Coins of precious metal wear down with use. Metal gets rubbed off the high points of the coin. A heavily worn silver dime can lose as much as 20% of its weight, and still be recognizable as a dime. Where does the metal go? All over the place -- bits of it are left as dust or markings at every point where the coin moves across a surface. In the days of circulating PMs, when coins wore down too far, they were returned to the government, which would melt them down and recycle their metal into new coins. The government absorbed the losses due to circulation.
If you're an enterprising individual, you can get a bunch of silver or gold coins, put them in a dust-tight bag, tumble that bag for a few days, and collect the dust. You're left with worn, but still perfectly legal, coins; they are, in fact, circulated, just not among multiple entities.

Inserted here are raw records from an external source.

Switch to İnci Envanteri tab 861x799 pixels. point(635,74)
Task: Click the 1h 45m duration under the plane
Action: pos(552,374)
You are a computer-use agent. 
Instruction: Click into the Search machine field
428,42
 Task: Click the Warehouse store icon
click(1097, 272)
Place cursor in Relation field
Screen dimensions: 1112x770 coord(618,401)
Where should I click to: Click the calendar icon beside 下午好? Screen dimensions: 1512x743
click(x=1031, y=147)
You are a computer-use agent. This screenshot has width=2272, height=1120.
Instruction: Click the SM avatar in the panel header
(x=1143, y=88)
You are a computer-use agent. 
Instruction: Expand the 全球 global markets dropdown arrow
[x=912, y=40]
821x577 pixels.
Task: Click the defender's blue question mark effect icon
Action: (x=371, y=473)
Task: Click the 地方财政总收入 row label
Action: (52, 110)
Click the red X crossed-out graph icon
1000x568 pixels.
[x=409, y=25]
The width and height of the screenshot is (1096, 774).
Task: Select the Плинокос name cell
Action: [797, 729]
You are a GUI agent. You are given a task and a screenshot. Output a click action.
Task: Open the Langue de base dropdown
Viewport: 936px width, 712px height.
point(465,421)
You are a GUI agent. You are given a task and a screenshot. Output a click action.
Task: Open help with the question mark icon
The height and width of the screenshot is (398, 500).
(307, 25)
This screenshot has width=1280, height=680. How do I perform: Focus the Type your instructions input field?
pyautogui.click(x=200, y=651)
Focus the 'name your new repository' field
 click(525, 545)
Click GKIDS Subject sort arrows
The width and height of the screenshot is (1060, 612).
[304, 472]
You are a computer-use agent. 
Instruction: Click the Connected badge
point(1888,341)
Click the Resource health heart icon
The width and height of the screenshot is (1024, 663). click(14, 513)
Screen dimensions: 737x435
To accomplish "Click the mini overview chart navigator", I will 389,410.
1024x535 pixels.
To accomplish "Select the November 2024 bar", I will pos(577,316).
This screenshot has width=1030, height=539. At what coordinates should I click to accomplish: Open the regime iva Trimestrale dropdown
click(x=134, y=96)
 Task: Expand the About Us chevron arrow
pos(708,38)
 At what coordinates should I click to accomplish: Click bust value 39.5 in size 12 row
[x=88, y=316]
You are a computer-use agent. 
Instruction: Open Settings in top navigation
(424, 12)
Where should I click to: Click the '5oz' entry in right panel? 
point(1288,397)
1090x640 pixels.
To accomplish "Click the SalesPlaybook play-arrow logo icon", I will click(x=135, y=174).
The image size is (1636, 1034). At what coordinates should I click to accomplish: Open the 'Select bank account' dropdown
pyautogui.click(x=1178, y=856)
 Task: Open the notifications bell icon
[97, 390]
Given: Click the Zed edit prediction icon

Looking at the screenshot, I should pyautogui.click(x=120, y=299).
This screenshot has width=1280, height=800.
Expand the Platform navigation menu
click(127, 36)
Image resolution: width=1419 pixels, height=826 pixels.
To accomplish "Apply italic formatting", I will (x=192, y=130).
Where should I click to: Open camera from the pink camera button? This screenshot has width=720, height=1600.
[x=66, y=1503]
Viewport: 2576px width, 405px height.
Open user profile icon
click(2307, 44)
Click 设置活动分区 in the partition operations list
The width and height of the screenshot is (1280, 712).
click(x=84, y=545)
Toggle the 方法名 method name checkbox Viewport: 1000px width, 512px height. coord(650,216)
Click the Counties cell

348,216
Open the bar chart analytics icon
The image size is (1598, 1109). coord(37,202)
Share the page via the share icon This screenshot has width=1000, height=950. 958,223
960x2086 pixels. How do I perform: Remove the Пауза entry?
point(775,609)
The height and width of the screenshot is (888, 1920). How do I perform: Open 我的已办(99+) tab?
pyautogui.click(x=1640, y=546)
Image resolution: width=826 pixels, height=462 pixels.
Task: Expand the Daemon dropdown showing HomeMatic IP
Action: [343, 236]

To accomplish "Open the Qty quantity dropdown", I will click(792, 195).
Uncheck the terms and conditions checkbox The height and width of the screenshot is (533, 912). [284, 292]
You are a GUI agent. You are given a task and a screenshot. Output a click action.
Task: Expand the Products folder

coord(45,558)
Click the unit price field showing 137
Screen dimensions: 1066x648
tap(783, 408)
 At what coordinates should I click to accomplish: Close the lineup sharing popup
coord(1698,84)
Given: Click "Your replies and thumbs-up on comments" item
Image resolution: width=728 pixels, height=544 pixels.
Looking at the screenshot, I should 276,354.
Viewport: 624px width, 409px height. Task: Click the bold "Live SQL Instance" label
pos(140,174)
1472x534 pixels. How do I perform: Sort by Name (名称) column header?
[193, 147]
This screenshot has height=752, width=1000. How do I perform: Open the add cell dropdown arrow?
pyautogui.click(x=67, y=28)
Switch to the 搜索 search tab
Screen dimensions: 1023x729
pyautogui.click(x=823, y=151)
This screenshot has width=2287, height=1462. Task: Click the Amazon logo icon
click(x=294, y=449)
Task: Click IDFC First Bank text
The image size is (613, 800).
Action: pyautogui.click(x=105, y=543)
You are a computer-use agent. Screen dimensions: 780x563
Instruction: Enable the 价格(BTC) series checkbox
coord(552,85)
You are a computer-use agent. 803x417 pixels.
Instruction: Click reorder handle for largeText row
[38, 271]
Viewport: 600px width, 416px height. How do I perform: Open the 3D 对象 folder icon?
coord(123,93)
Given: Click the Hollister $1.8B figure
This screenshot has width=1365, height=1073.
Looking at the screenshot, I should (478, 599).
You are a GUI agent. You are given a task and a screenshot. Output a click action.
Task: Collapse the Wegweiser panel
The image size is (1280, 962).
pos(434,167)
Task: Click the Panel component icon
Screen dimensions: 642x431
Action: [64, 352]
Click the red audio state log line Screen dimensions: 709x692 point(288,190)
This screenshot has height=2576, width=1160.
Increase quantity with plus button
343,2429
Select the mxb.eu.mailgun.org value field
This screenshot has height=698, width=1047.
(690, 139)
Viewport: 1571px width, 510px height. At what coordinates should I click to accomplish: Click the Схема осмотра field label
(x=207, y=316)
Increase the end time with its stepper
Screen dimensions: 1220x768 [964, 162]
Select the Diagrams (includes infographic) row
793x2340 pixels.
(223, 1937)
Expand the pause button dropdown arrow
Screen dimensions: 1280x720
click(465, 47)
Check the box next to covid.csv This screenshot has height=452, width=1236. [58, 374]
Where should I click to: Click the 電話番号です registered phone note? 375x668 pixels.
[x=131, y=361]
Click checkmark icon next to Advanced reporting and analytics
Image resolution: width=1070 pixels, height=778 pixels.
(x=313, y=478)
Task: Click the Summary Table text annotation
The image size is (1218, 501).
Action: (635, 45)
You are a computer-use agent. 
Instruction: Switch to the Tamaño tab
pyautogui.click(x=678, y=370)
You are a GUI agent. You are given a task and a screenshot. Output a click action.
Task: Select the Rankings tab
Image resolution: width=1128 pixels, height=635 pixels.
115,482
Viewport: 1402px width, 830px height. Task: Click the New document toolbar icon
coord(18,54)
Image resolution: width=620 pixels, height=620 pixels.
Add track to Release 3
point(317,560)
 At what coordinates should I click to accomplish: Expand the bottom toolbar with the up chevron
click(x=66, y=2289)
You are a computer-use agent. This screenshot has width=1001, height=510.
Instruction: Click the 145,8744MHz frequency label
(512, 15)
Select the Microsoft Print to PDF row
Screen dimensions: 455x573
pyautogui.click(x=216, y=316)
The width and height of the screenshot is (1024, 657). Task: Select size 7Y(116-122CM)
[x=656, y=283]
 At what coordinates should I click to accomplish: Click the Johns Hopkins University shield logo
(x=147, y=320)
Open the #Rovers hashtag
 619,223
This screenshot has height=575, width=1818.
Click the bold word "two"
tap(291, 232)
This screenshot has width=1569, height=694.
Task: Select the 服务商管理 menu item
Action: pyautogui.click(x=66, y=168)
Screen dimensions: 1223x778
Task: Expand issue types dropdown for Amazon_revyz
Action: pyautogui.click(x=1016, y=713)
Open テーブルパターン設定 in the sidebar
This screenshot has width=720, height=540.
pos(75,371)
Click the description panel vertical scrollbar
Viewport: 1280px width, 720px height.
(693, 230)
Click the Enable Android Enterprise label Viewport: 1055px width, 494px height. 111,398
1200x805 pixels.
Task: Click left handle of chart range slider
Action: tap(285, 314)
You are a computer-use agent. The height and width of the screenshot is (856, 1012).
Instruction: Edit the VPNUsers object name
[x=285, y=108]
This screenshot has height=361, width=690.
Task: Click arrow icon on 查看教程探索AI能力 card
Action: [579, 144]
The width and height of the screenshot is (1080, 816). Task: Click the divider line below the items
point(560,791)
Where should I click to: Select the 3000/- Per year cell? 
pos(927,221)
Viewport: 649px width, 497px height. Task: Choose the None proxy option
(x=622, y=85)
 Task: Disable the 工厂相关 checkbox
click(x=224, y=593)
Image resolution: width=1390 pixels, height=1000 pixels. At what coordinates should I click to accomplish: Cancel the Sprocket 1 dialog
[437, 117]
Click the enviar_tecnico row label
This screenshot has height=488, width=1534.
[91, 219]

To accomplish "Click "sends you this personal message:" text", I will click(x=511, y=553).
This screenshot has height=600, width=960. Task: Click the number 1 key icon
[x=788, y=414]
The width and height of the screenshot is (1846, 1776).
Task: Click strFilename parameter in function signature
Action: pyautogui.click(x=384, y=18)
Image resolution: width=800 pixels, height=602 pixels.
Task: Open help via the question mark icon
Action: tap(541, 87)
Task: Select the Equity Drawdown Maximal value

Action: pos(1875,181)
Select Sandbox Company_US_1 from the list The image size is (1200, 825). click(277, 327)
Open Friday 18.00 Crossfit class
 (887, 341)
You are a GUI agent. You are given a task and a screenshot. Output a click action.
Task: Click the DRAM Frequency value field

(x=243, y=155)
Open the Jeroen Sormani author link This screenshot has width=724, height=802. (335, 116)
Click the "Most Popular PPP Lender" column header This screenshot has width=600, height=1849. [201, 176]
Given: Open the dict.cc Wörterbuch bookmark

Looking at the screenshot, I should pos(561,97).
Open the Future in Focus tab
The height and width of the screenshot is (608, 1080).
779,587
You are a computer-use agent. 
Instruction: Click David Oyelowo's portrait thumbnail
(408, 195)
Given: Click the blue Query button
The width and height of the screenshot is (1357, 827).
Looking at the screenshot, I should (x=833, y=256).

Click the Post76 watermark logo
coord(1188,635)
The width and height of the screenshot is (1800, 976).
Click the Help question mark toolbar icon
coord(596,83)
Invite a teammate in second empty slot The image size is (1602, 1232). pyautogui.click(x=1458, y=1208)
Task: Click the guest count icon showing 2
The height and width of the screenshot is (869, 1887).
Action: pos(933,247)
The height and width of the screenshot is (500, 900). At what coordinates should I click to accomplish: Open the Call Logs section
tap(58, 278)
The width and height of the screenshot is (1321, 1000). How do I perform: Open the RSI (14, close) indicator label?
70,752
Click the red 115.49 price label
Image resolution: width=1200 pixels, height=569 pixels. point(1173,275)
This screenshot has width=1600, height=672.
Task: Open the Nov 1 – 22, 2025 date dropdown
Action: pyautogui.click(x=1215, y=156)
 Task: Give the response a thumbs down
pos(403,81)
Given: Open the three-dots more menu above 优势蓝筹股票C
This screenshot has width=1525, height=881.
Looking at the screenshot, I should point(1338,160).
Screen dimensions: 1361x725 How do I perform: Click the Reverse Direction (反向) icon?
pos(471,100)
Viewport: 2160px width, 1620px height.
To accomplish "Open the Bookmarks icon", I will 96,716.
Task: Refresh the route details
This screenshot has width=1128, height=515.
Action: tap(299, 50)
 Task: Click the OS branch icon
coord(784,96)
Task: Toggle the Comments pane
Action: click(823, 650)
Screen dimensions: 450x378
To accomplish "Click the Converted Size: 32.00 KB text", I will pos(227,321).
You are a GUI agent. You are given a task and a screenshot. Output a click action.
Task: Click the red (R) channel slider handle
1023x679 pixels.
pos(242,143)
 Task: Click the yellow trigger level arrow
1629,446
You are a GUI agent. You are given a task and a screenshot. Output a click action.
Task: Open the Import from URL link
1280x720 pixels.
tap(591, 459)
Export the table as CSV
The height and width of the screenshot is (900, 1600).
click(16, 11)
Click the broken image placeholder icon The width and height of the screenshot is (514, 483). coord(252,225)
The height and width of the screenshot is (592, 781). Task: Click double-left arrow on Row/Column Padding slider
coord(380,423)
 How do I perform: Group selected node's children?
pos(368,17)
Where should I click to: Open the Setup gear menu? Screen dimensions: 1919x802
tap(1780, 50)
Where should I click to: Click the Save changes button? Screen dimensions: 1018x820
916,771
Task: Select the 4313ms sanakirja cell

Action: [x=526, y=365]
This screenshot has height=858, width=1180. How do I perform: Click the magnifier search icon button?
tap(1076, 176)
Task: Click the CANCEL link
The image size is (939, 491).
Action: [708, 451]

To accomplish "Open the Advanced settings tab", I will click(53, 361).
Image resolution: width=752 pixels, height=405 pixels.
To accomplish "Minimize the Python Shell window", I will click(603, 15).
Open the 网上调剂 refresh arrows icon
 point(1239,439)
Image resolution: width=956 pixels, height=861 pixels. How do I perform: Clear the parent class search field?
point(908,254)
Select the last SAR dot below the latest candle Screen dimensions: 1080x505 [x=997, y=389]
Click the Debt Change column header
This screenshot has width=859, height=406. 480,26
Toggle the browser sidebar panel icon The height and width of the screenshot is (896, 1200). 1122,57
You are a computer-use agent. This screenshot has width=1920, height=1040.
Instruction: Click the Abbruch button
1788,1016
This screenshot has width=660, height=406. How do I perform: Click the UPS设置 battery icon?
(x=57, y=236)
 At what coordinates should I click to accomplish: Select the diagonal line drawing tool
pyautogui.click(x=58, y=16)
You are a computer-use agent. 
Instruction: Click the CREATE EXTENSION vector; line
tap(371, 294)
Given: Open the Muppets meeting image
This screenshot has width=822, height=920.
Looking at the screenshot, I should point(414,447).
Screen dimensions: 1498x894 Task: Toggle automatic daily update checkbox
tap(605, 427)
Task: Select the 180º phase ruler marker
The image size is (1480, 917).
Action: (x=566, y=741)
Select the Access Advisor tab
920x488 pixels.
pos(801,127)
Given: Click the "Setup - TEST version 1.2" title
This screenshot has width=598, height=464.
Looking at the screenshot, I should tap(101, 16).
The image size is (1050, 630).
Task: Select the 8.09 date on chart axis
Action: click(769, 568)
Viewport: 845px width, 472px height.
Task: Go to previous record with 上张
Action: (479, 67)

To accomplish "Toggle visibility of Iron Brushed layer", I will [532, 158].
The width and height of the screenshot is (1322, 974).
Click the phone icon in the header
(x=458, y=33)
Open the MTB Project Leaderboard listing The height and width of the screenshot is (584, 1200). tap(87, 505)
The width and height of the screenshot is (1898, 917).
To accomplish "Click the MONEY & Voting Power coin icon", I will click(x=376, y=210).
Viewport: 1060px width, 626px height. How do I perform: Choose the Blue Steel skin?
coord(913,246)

It's called sweating, and can be done chemically as well, although that method is easier to detect.
So, if you're on a gold or silver standard, your "hard currency" still loses value over time, but you have the power to capture that "lost value" yourself if you so choose. If a state or nation proposed to issue silver or gold coins for circulation today, you can be sure people would use the full power of twenty-first century technology to chisel their cut off the top. There's no way any entity would volunteer to be on the hook for circulation losses, especially when it's so easy for another entity to accelerate and capture those losses.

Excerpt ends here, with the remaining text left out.